BERKELEY, Calif. (AP) – The California fans started chanting “We’re No. 1! We’re No. 1!” as soon as word of LSU’s triple-overtime loss at Kentucky reached Memorial Stadium.
The only problem was that the Golden Bears played nothing like a No. 1 team and blew their chance to move into the top spot in the polls for the first time in 56 years.
Turnovers, defensive breakdowns and one memorable mistake on the game’s final play doomed Cal in its 31-28 loss to Oregon State on Saturday.
Poised to move up to No. 1 after top-ranked LSU’s loss earlier in the day, the Bears (5-1, 2-1 Pac-10) were unable to deliver and dropped from second to 10th in the latest poll.
Now hopes turn from an undefeated season and a national championship to ending a Rose Bowl drought that dates back to the 1959 season.
“It hurts,” said backup quarterback Kevin Riley, whose failure to throw the ball away on the last play cost Cal a chance at overtime.
“I’m hurting and the team is hurting right now, but we can still win the rest of our games. In this college football season, you don’t know what the hell is going to happen.”
Cal became the 10th team ranked in the Top 10 this season to lose to an unranked team, joining the likes of Southern California to Stanford and Michigan to Appalachian State.
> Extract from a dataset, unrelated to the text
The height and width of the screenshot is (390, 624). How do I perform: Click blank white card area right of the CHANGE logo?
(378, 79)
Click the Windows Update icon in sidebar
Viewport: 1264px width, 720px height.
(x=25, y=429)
Coupled with LSU’s 43-37 loss, it marked the first time in 11 years that the top two teams lost on the same day.
“We take this as a lesson,” linebacker Worrell Williams said. “We were saying that teams get knocked off every week. The top two teams got knocked off. We’re going to take this lesson and get back into the film room and get back to work. It was key little plays that we weren’t able to convert.”
The biggest play was the last. After Riley drove Cal from its 5 to the Oregon State 12 in the final 1:27, the Bears looked poised to send the game into overtime or even possibly win it.
With 14 seconds left and no timeouts, coach Jeff Tedford chose to take a shot one at the end zone instead of kicking the potential game-tying field goal.
“Maybe you win the game,” Tedford said. “A lot of times you second guess yourself, but I don’t second guess this one. We just didn’t make the play.”
Riley dropped back, and with no receivers open, he decided to run for it instead of throwing the ball away. He was tackled at the 10 and there was no time to spike the ball or get the field goal unit on the field, providing a crushing ending to his first start.
Riley got the start in place of Nate Longshore, who has a sprained right ankle. Admittedly nervous at the start, Riley played well down the stretch and finished 20-for-34 for 294 yards and two touchdowns.
“I thought Riley played well,” receiver Lavelle Hawkins said. “He made great decisions. He shouldn’t hang his head. There wasn’t anyone open, so he made the decision to make a play with his feet. I’m not disappointed, Riley played well. Of course, you wanted your superstar starter out there, but I wouldn’t take anything back.”
The Bears will probably need Longshore the rest of the way if they want to make it to the Rose Bowl because they can ill afford another slip-up like the one against the Beavers (4-3, 2-2).
The schedule gets tough for Cal with road games at UCLA and No. 12 Arizona State – the only undefeated teams in conference play – before home games against Washington State and No. 13 USC.
“We had visions of going undefeated and aspirations and dreams. But this is reality,” linebacker Worrell Williams said. “The season isn’t over. This is just an obstacle that we have to get through.”
The Bears made plenty of mistakes before the final play. They turned the ball over three times, failed to score on four shots from inside the 2, and botched a squib kick at the end of the first half to set up an Oregon State field goal.
They also were unable to get star receiver DeSean Jackson involved at all. He had four catches for five yards and one 8-yard run after having 11 catches for 161 yards and two scores two weeks ago at Oregon.
But it will be the play at the end that will be remembered from this game.
“We didn’t lose the game because of that play,” Tedford said. “There were a lot of plays.”